Traditionally, the existing industrial classifications constructed by various institutions give only one classification to one company, and do not permit overlapping industries. Moreover, the existing industrial classification is defined based on sales alone. However, in recent years, the business domain of companies has undergone major changes due to the increase of M&A and aggressive business transformation. Therefore, industrial identification is becoming more ambiguous than before. For example, in a diversified company, it is difficult to say that classified industrial identification accurately reflects the enterprise when classified business is lower in sales or profits than other businesses. With these backgrounds, there is a limit to describing one company only one industry and representing the real situation of a company. Therefore, a new industrial classification is required. This paper examines whether such a new industrial classification technique can be utilized as an alternative to traditional industrial classification.

▸ **YOUR TASKS**
A. In the records, change "coordinate pair" to "number pair" in the part that opens with the line containing "At what (x,y)" and runs through the end of the records. Keep everything else the same, and leave the pictures out.
B. Go on with the passage about industrial classification from the point where it stops.

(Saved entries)

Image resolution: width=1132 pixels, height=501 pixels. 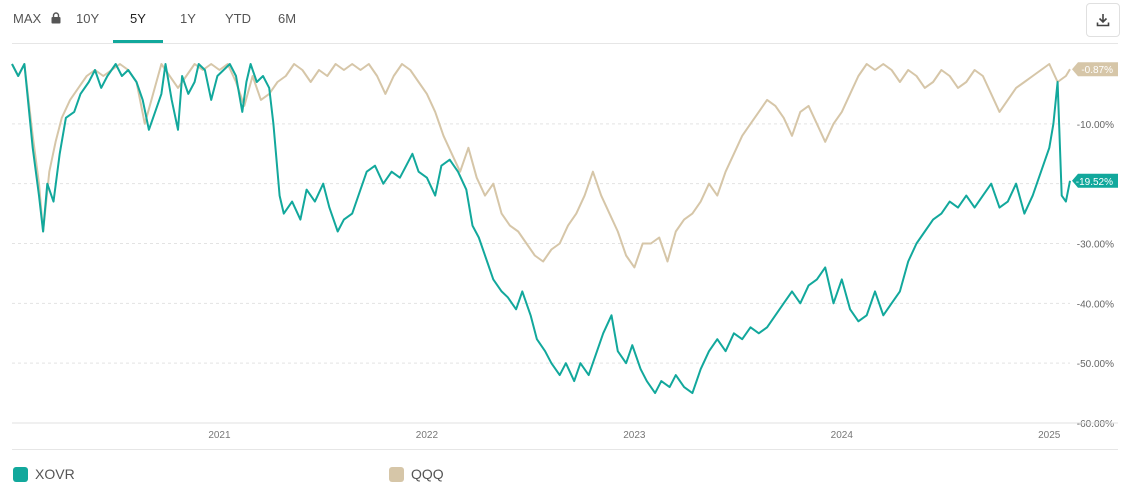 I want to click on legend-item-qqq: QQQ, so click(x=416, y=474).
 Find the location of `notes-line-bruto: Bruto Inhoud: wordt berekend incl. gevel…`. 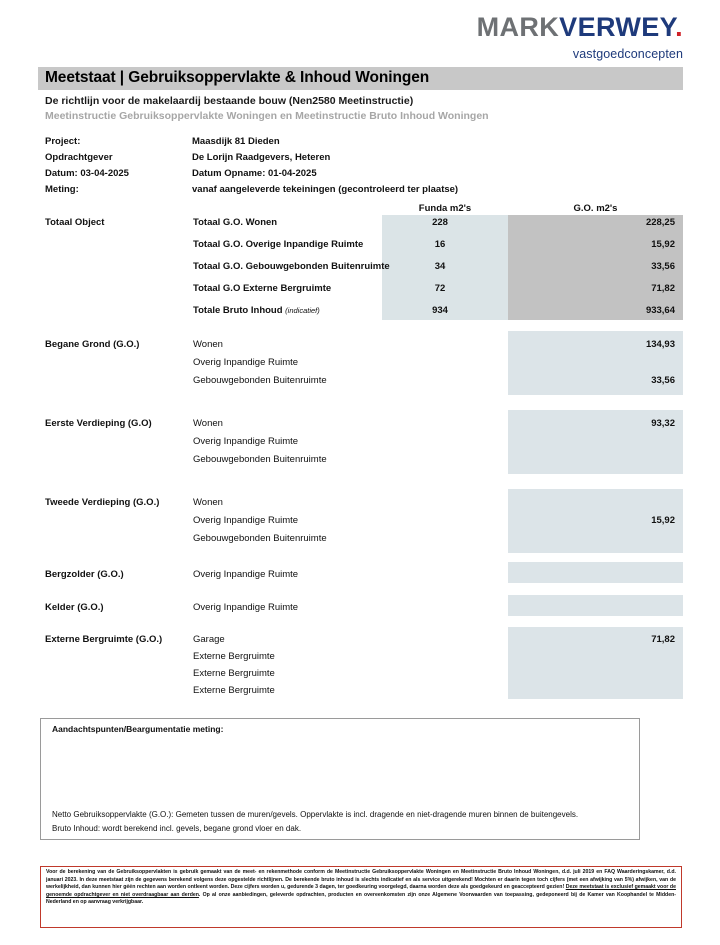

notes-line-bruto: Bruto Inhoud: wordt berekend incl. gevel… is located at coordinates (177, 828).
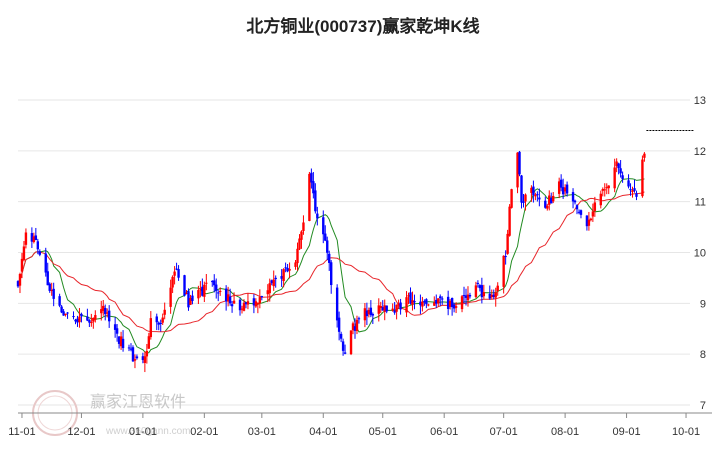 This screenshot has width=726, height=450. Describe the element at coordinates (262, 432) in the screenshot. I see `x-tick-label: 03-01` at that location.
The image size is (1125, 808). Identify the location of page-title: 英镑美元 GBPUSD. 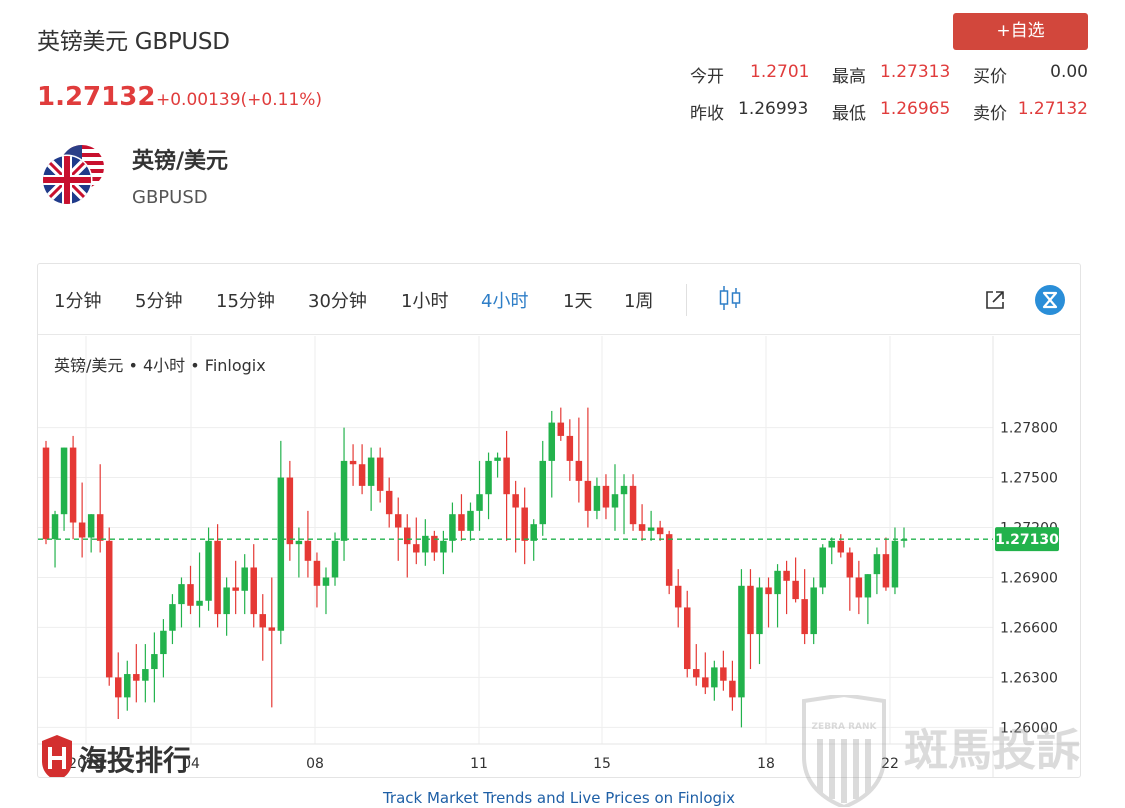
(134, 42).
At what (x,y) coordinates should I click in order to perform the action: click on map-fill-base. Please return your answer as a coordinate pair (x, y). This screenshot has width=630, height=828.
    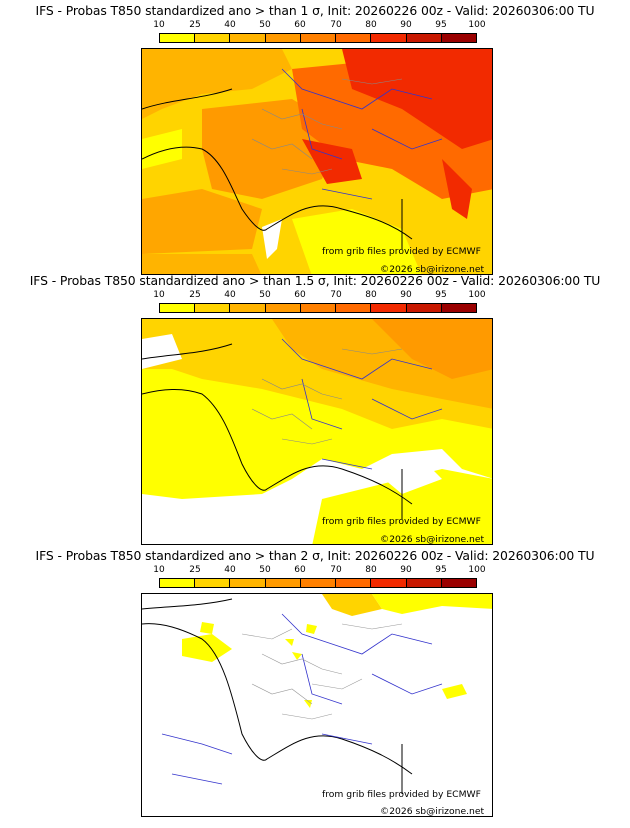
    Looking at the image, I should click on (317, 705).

▸ **PER-TASK OUTPUTS**
A.
At what (x,y) coordinates should I click in order to perform the action: click on map-fill-base. Please return your answer as a number pair (x, y). This screenshot has width=630, height=828.
    Looking at the image, I should click on (317, 705).

B.
There are at least two merits to assign one company several industries. Firstly, it is easier to compare segments with other companies. How to divide the business segments shown in the securities report has been left to the discretion of each company. Therefore, when we compare the segments with other companies, we think that it is possible to compare segments among several companies on a unified scale. Secondly, there is a possibility that we can conduct empirical analysis in more detailed. Now, the existing industrial classification systems assign one type of industry to one company. However, looking at the breakdown of one company, there is a limit to using sales as the standard, as in the case of high market share even though sales are low. We think it is possible to take into account such influences and to enable more robust control of industry characteristics.

The composition of this paper is as follows: In Sect. 2, we detail the previous research. In Sect. 3, we describe data employed in this analysis. In Sect. 4, we show our method. In Sect. 5, we show our results. In Sect. 6, we select to analyze for manufacturing industry in Japan Standard Industrial Classification and show our results. Finally, we summarize this paper and describe the issues and discussion of this paper in Sect. 7. Again, the purpose of this thesis is to explore the possibility of a new industrial classification technique.

2 Related Work

There are very few research papers on industrial classification. Regarding these studies, there are mainly two areas; the reliability of the existing system and the construction of new system.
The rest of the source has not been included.